↓↓↓

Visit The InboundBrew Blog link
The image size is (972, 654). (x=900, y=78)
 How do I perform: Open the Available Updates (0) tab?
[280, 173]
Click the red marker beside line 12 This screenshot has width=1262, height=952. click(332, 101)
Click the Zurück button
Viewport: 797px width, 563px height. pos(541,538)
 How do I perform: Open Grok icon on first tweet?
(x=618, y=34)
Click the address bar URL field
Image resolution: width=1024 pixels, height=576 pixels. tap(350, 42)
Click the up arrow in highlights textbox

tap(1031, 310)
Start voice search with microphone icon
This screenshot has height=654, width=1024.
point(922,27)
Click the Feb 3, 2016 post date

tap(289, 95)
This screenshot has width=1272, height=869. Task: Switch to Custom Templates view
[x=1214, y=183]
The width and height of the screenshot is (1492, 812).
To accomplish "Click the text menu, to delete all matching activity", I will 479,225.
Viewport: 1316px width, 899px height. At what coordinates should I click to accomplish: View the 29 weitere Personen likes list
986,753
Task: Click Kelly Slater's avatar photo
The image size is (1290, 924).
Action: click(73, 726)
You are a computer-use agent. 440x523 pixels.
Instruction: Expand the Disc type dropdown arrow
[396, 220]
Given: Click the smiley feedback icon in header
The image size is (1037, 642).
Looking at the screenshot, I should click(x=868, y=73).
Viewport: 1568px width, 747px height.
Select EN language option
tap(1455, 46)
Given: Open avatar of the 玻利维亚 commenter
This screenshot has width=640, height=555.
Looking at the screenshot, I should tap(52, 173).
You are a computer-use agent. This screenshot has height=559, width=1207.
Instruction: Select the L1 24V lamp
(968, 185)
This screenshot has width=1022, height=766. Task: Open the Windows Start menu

↑↑↑

The lines wanted are those from the one containing "Click the Zurück button" through the last line of the listing above. Repeat them exactly.

* _YOUR SOLUTION_:
Click the Zurück button
Viewport: 797px width, 563px height. pos(541,538)
 How do I perform: Open Grok icon on first tweet?
(x=618, y=34)
Click the address bar URL field
Image resolution: width=1024 pixels, height=576 pixels. tap(350, 42)
Click the up arrow in highlights textbox

tap(1031, 310)
Start voice search with microphone icon
This screenshot has height=654, width=1024.
point(922,27)
Click the Feb 3, 2016 post date

tap(289, 95)
This screenshot has width=1272, height=869. Task: Switch to Custom Templates view
[x=1214, y=183]
The width and height of the screenshot is (1492, 812).
To accomplish "Click the text menu, to delete all matching activity", I will 479,225.
Viewport: 1316px width, 899px height. At what coordinates should I click to accomplish: View the 29 weitere Personen likes list
986,753
Task: Click Kelly Slater's avatar photo
The image size is (1290, 924).
Action: click(73, 726)
You are a computer-use agent. 440x523 pixels.
Instruction: Expand the Disc type dropdown arrow
[396, 220]
Given: Click the smiley feedback icon in header
The image size is (1037, 642).
Looking at the screenshot, I should click(x=868, y=73).
Viewport: 1568px width, 747px height.
Select EN language option
tap(1455, 46)
Given: Open avatar of the 玻利维亚 commenter
This screenshot has width=640, height=555.
Looking at the screenshot, I should tap(52, 173).
You are a computer-use agent. This screenshot has height=559, width=1207.
Instruction: Select the L1 24V lamp
(968, 185)
This screenshot has width=1022, height=766. Task: Open the Windows Start menu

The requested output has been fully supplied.